Órfão de pai e mãe ainda jovem, David Brainerd cresceu marcado por uma melancolia profunda e pela consciência da brevidade da vida. Essa dor pessoal viria a moldar, mais tarde, sua urgência em levar o evangelho a quem nunca o tinha ouvido.
Aos 21 anos, em julho de 1739, viveu uma experiência de rendição que descreveu como o início de uma nova relação com Deus.
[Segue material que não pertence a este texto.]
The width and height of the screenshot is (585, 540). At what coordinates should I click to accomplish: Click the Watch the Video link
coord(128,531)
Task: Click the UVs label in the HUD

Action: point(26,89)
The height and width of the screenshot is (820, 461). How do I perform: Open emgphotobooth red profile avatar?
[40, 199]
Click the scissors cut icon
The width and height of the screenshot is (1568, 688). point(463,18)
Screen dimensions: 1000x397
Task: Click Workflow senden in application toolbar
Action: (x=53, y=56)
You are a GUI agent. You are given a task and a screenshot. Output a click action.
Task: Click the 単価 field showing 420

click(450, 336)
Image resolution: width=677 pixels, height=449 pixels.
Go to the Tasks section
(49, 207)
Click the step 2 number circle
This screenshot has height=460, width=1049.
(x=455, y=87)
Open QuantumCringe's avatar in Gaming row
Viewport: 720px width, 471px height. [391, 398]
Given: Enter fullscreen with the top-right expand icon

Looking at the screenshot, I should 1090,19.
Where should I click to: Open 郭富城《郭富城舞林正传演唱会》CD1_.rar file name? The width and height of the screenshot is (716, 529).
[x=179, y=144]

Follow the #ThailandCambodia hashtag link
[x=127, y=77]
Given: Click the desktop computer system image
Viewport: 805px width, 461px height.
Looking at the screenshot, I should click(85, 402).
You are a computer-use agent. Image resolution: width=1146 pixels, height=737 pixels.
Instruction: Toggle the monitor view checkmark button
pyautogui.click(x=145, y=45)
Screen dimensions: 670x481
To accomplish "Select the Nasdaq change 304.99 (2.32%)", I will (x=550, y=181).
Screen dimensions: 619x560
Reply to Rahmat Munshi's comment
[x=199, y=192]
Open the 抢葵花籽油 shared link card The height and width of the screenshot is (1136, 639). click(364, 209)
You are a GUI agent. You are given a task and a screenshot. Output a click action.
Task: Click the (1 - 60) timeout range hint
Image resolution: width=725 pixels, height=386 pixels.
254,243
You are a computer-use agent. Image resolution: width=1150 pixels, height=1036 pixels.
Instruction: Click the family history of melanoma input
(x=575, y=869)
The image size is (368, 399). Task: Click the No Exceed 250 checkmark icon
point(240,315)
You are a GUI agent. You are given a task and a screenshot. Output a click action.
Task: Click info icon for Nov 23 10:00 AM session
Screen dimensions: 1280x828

Meses depois entrou em Yale College, mas foi expulso em 1742 por um comentário duro sobre a espiritualidade de um tutor e por recusar se retratar publicamente, episódio que ele mesmo reconheceria depois como um erro de julgamento.
Afastado do caminho pastoral tradicional, Brainerd foi licenciado para pregar pela Associação de Ministros de Danbury, Connecticut, em julho de 1742. Meses depois, em novembro daquele ano, foi designado missionário aos indígenas pelos Correspondentes da Sociedade da Escócia para a Propagação do Conhecimento Cristão. Em 1743 iniciou seu trabalho entre os mahicans em Kaunaumeek, no interior de Nova York, vivendo em isolamento e privações.
Em 1744 passou a atuar entre povos indígenas da região dos Forks do Delaware, na Pensilvânia, e em junho daquele ano foi ordenado pelo Presbitério de Nova York. Em 1745 mudou-se para Crossweeksung, em Nova Jersey, onde viu mais de cem indígenas lenapes se converterem em poucos meses, o maior fruto visível de seu breve ministério.
A tuberculose, que já o acompanhava desde os tempos de Yale, avançou de forma implacável. Em 1747, debilitado demais para continuar o trabalho, foi levado para a casa de seu amigo Jonathan Edwards, em Northampton, onde foi cuidado por Jerusha, filha de Edwards então com dezessete anos, até morrer aos 29 anos, em 9 de outubro daquele ano. Jerusha contraiu a mesma doença ao cuidar dele e morreria poucos meses depois, em fevereiro de 1748.
Dois anos depois, Edwards organizou e publicou o diário de Brainerd, incluindo suas lutas com o desânimo e a dúvida ao lado dos relatos de conversão entre os indígenas. O pregador inglês John Wesley chegou a recomendar a leitura da obra a todo pastor.
O impacto se espalhou por gerações: missionários como William Carey e Henry Martyn citaram o diário de Brainerd como inspiração direta para deixar tudo e servir entre povos distantes.
Sua história lembra que o chamado missionário não exige saúde plena, talento excepcional ou vida longa, apenas fidelidade no tempo que se tem, mesmo em meio à dor e à incerteza.